→ **Excerpted text**:
:::

I have a large series of data frames in R on which I want to perform some actions all at once in a for loop.
The data frames contain information on gene expression data. For each gene, there is information on upregulation/downregulation and an associated P-value. Ultimately, I want to obtain a new data frame containing the number of significantly (P value < 0.05) up- and downregulated genes for each data frame.
I am going about this in two steps:
- subset the data frames in subsets containing only up- and downregulated genes
- calculate the number of significant genes in each subsetted data frame
First, let's make two dummy data frames:
#data frame 1
gene = c('gene1','gene2','gene3','gene4','gene5','gene6')
direction = c('up','up','down','down','down','up')
Pvalue = as.numeric(c(0.05,0.06,0.001,0.075,0.11,0.12))
df1 = as.data.frame(cbind(gene,direction,Pvalue))
> df1 gene direction Pvalue 1 gene1 up 0.05 2 gene2 up 0.06 3 gene3 down 0.001 4 gene4 down 0.075 5 gene5 down 0.11 6 gene6 up 0.12
#data frame 2
gene = c('gene1','gene2','gene3','gene4','gene5','gene6')
direction = c('down','up','down','down','up','up')
Pvalue = as.numeric(c(0.043,0.001,0.34,0.96,0.001,0.04))
df2 = as.data.frame(cbind(gene,direction,Pvalue))

:::

→ **Data for analysis**:
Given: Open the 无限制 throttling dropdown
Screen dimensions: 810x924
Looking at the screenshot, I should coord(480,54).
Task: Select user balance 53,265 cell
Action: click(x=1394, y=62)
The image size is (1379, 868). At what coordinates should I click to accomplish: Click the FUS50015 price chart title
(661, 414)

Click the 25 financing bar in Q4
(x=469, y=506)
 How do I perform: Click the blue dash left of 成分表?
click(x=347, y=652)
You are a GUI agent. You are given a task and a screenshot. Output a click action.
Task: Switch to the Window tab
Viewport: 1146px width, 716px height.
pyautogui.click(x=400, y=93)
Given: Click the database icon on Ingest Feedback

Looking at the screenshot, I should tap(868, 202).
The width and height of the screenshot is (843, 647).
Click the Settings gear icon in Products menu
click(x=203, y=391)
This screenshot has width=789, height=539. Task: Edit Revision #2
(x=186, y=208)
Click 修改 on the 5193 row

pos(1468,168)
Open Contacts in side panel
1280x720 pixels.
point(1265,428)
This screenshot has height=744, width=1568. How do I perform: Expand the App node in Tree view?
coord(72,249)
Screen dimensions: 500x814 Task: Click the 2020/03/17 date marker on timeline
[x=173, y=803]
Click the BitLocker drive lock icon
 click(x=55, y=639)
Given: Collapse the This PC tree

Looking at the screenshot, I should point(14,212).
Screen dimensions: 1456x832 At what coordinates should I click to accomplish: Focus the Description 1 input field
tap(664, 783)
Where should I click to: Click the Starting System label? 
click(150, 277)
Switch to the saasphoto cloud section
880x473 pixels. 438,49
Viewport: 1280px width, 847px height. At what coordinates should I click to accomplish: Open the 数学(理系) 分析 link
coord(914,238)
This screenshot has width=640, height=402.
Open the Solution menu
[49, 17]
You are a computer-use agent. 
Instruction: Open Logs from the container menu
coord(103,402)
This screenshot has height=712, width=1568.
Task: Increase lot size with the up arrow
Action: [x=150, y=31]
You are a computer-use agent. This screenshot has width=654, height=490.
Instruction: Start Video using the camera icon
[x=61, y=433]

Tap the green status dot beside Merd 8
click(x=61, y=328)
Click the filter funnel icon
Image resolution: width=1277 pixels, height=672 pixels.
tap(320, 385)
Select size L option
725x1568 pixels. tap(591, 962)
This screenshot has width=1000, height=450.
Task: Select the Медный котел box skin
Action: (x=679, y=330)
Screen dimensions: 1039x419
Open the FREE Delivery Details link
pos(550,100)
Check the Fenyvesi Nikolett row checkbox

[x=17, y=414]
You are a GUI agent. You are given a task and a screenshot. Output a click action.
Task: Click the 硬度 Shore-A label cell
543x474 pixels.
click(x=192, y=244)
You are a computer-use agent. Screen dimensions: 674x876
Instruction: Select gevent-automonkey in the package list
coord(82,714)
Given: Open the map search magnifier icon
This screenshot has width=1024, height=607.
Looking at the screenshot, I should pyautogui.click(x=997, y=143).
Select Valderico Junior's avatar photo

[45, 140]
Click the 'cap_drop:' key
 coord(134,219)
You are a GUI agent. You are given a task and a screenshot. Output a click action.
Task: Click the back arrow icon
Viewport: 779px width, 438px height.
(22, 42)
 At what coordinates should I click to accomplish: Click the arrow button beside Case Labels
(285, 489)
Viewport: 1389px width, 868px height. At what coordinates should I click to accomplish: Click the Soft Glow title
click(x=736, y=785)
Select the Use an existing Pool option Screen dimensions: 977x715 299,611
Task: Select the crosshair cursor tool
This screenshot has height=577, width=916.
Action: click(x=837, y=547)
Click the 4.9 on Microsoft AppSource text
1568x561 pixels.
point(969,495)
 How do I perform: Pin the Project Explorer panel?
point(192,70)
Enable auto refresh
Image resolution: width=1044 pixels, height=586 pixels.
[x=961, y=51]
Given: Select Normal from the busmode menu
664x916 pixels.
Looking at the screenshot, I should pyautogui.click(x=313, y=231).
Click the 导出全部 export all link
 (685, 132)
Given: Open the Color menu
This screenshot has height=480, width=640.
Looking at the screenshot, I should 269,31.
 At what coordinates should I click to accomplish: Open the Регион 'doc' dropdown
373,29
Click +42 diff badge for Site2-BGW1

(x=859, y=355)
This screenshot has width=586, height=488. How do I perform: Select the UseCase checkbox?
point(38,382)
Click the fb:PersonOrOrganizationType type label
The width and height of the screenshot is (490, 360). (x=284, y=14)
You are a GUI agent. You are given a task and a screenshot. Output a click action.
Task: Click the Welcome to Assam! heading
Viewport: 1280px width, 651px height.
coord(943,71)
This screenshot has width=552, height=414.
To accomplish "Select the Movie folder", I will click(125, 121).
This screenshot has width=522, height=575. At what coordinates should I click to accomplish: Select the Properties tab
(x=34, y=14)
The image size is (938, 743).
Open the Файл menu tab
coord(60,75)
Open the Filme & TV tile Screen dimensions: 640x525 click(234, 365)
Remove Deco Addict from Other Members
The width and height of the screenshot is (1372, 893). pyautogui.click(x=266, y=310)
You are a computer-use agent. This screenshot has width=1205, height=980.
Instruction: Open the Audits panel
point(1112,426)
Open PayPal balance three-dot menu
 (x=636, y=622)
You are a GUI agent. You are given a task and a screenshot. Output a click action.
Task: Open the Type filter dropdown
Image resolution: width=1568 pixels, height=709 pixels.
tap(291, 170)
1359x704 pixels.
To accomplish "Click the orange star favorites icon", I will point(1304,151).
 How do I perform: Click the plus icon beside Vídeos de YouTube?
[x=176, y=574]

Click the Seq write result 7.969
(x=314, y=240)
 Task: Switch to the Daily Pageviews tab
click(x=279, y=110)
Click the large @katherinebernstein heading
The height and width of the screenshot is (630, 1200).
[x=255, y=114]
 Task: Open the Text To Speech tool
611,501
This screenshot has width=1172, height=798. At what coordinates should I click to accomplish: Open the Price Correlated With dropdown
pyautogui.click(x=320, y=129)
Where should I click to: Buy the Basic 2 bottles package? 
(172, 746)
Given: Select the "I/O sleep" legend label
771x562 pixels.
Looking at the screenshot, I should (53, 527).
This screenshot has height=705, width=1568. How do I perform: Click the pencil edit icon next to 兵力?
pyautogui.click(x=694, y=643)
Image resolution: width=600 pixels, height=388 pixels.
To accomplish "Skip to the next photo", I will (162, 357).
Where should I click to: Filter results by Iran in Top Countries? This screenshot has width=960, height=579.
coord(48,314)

:::

Please reproduce the part of the post on R data frames that opens with the words containing "I am going about" and closes with "Pvalue = as.numeric(c(0.05,0.06,0.001,0.075,0.11,0.12))". The records have nothing to do with the post on R data frames.

→ **Answer**:
I am going about this in two steps:
- subset the data frames in subsets containing only up- and downregulated genes
- calculate the number of significant genes in each subsetted data frame
First, let's make two dummy data frames:
#data frame 1
gene = c('gene1','gene2','gene3','gene4','gene5','gene6')
direction = c('up','up','down','down','down','up')
Pvalue = as.numeric(c(0.05,0.06,0.001,0.075,0.11,0.12))